- **AIM 1**: Please copy the listing lines without any change, starting with the line that contains "Identify the location of Scroll" and going on through the final line of the listing.

- **TEXT SEGMENT**:
☆ ☆ ☆
White Fangs--Chapter One [1478 words / profanity]

Status
Not open for further replies.

vgunn

Well-Known Member
Joined
Jul 17, 2007
Messages
71
This is a draft of the opening chapter to a science-fantasy WIP. I've cut it down and doesn't include the ending, but I'd like to get your feedback on it. Thanks in advance!


Chapter One

"This is Blackbird Seven-Four-Niner, does anyone copy? Repeat, this is Blackbird Seven-Four-Niner, do you read me?"

A lone pilot sat in the highly automated cockpit, her face hidden behind a Bellerophon haptic mask. The panel before her had more lights, gauges, switches, and buttons than a mad-scientist's lair. But this was mostly for show. The dilapidated Pegasus-class freighter did most of the flying, while she was left to send out the radio calls. There was no response, only static, then silence.

Kelly Gann endured long minutes of boredom, watching her skills and ability to pay attention slip away. Yet somehow, she remained ready to intervene on a moment’s notice. She was still the master and her hands held on to the electronic reins, just in case this horse tried to throw its rider.

Behind her, somewhere, twenty souls were paired off in the confined fuselage. They'd set out three hours earlier from an abandoned outpost in the frigid pre-dawn twilight. They were all that remained. Everyone else was either dead or gone.

This was the last flight out of Nevermore.

The pale morning sky became darker and a towering bank of clouds loomed ahead. With startling abruptness, she was flying blind--the world faded to black. Turbulence announced its presence and the freighter turned makeshift airliner bucked and rolled, as it plowed face-first into the teeth of the storm.

"Oh sh*t." She reached out and pressed a red button beneath the third dial. "Time to buckle up back there, this is going to get rough."

An instant later, the windshield went white. Snow pelted the glass that had already frosted over. The ship rattled as lights from the instrument panel flickered and the cockpit dimmed for a moment.

Gann switched on the heavy wipers and twin arcs of black cut a wide path across the windshield. Another round of turbulence assaulted the airliner, this one even stronger than the first. She concentrated on the virtual readouts scrolling across her mask; despite the pounding, the piecemealed transport plane was holding up without a problem.

The air crackled and the hair on Gann's arms and the back of her neck stood up on end. She knew with this kind of storm, lightning wouldn't be far away. Suddenly she noticed a strong smell of ozone in the air, there was a bright flash and the black sky was etched with the jagged pulse from the strike. A thundering sound followed, a deafening crackle, as if a bomb had detonated right on top of her. The flight deck was rocking beneath her feet.
☆ ☆ ☆
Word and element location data
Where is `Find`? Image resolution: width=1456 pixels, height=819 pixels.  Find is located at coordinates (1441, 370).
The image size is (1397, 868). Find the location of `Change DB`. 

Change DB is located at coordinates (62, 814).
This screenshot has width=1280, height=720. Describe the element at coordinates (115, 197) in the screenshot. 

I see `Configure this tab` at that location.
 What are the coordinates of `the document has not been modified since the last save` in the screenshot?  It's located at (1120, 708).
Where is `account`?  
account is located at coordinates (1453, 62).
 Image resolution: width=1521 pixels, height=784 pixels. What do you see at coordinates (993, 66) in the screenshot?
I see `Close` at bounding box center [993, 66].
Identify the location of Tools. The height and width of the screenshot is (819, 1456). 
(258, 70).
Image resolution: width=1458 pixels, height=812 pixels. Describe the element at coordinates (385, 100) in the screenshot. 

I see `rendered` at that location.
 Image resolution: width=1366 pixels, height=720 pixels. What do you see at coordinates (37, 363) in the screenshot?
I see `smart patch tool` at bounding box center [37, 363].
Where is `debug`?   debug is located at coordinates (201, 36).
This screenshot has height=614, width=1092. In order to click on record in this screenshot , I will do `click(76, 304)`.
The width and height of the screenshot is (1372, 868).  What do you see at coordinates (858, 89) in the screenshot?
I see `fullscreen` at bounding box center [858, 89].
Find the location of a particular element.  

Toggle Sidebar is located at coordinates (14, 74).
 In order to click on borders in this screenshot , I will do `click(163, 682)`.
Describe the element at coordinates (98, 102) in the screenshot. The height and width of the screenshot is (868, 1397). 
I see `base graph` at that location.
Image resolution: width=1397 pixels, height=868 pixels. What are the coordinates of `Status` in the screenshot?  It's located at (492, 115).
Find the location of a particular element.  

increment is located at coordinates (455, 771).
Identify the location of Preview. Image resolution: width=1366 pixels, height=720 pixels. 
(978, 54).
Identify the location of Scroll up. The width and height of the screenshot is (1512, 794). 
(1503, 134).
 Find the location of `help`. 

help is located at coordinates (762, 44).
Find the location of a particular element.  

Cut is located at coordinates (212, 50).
☆ ☆ ☆
- **AIM 2**: State whether each statement agrees with the chapter excerpt, answering yes or no and quoting the words from the excerpt that decide it: (a) The group had set out three hours earlier from an abandoned outpost. (b) Someone answered the pilot's radio call. (c) Gann switched on the heavy wipers.

- **TASK RESULT 1**:
Identify the location of Scroll up. The width and height of the screenshot is (1512, 794). 
(1503, 134).
 Find the location of `help`. 

help is located at coordinates (762, 44).
Find the location of a particular element.  

Cut is located at coordinates (212, 50).

- **TASK RESULT 2**:
(a) Yes: "They'd set out three hours earlier from an abandoned outpost in the frigid pre-dawn twilight."
(b) No: "There was no response, only static, then silence."
(c) Yes: "Gann switched on the heavy wipers and twin arcs of black cut a wide path across the windshield."